- Estratto
_____

Conoscere il Neuromarketing in 8 step
in collaborazione con Ainem

Step 1: Gli inizi

Il neuromarketing è una disciplina relativamente recente. Il termine è stato coniato nel 2002 da Ale Smidts Direttore del RSM’s (Rotterdam School of Management) Erasmus Center for Neuroeconomics. Smidts definì la disciplina come l’insieme di tecniche di identificazione dei meccanismi cerebrali orientate ad una maggiore comprensione del comportamento del consumatore per l’elaborazione di più efficaci strategie di marketing.

_____

- Dati per la localizzazione di parole ed elementi
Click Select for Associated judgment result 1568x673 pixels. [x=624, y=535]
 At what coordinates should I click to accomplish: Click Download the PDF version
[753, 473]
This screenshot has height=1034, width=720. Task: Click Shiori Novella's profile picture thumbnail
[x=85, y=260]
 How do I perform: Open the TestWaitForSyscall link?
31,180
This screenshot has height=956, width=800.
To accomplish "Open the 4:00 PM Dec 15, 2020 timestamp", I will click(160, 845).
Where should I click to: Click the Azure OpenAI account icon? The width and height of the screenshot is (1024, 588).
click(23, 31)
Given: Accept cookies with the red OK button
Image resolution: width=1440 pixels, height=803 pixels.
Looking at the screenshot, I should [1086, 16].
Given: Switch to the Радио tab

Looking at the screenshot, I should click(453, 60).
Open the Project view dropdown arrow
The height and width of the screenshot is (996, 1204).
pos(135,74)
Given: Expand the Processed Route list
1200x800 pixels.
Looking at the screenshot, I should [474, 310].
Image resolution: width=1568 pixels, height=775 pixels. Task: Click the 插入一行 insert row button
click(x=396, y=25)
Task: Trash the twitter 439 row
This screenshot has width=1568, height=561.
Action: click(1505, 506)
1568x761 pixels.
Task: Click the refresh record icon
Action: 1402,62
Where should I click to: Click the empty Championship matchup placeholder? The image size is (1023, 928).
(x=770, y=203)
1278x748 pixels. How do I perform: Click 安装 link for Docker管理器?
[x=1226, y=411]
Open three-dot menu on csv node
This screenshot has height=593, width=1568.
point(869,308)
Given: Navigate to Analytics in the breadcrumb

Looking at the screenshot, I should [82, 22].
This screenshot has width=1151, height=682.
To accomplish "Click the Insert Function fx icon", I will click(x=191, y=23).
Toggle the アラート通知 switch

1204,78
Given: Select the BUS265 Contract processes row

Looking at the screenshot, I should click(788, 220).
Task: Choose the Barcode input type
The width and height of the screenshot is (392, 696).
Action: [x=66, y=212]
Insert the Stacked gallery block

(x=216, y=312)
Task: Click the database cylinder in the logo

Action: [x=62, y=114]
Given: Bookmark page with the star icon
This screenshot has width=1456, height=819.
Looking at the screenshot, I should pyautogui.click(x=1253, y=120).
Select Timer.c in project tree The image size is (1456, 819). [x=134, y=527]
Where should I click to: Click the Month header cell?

_____

- Esercizio assegnato
Quali enti e istituzioni sono nominati nell'estratto sul neuromarketing?

- Risultato dell'esercizio
- Ainem
- Rotterdam School of Management (RSM)
- Erasmus Center for Neuroeconomics